Il ne semble pas qu'à la suite de sa fugue du Centre hospitalier [5] où il était hospitalisé, [S] [T] ait fait l'objet d'une main-levée de la mesure par l'autorité administrative ou l'autorité judiciaire et la question de la nécessité d'une nouvelle décision administrative d'admission pouvait donc se poser. Néanmoins, le Préfet de la Marne a, en tout état de cause, pris une nouvelle décision d'admission entrainant un nouveau contrôle de plein droit de la mesure par le juge des libertés et de la détention, ce qui ne peut faire grief à l'intéressé. Dans le cadre du contrôle de plein droit, le Préfet n'avait pas à produire les pièces afférentes à la précédente hospitalisation de [S] [T], sauf celles expressément visées dans son arrêté et ayant motivé sa décision d'admission. Or les décisions administratives et certificats médicaux visés dans cet arrêté ont bien été produits. Il convient dès lors de rejeter l'exception d'irrégularité soulevée.
Sur le fond
Il résulte des pièces produites que [S] [T] a été hospitalisé le 11 juillet 2023 pour de graves troubles à l'ordre public ayant tiré avec un pistolet à bille sur des enfants de 8 et 10 ans, et en touchant un, comportement qu'il ne critique toujours pas, le justifiant ou le minimisant dans le meilleur des cas, qu'après sa nouvelle admission le 18 août 2023 sur un certificat médical initial régulier mais datant du 11 juillet 2023, il a fait l'objet d'examens pour les certificat de 24 h et de 72 heures, examens qui ont confirmé qu'il présentait toujours une symptomatologie anxio délirante envahissante et inaccessible à la critique comme à la réassurance , avec tension psychique interne preceptibles, et qu'il était dans le refus de toute prise en charge.

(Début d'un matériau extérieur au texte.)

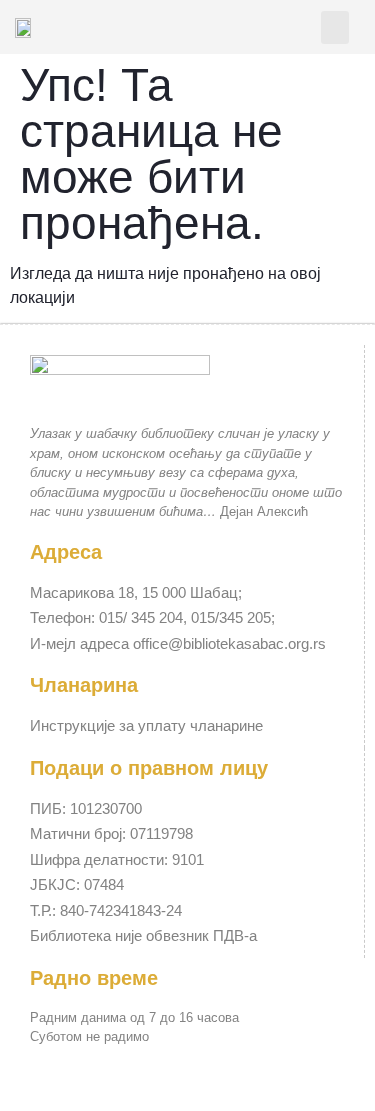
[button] (335, 27)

Le dernier avis médical produit daté du 4 septembre 2023 décrit la même symptomatologie sans amélioration de son état psychique, notant au contraire une rigidité de la pensée et un rationalisme morbide important avec un sentiment de persécution antérieurement dirigé sur son voisinage avec des passages à l'acte hétéro-agressif, et désormais dirigé contre les équipes médicales.
Il résulte de l'ensemble de ces éléments que l'état psychique de Monsieur [S] [T] n'est actuellement pas stabilisé, qu'il n'a aucune conscience de ses troubles, refuse les soins et que sa symptomatologie anxio-délirantes est susceptible de le conduire à des passages à l'acte hétéro-agressifs, compromettant ainsi la sureté des personnes.
En conséquence, il convient de confirmer la décision du juge des libertés et de la détention de maintenir la mesure d'hospitalisation complète sous contrainte de Monsieur [S] [T].
Il convient, conformément aux dispositions des articles R. 93 et R. 93-2 du code de procédure pénale, de laisser les dépens à la charge de l'Etat.
PAR CES MOTIFS
Statuant par décision réputée contradictoire, par mise à disposition de notre ordonnance au greffe de la cour, les parties en ayant été préalablement avisées selon les conditions prévues par l'article 450-2 du code de procédure civile
Déclarons l'appel recevable
Rejetons les exceptions d'irrégularité soulevées
Confirmons la décision du juge des libertés et de la détention de REIMS en date du 24 août 2023
Laissons les dépens d'appel à la charge du trésor public.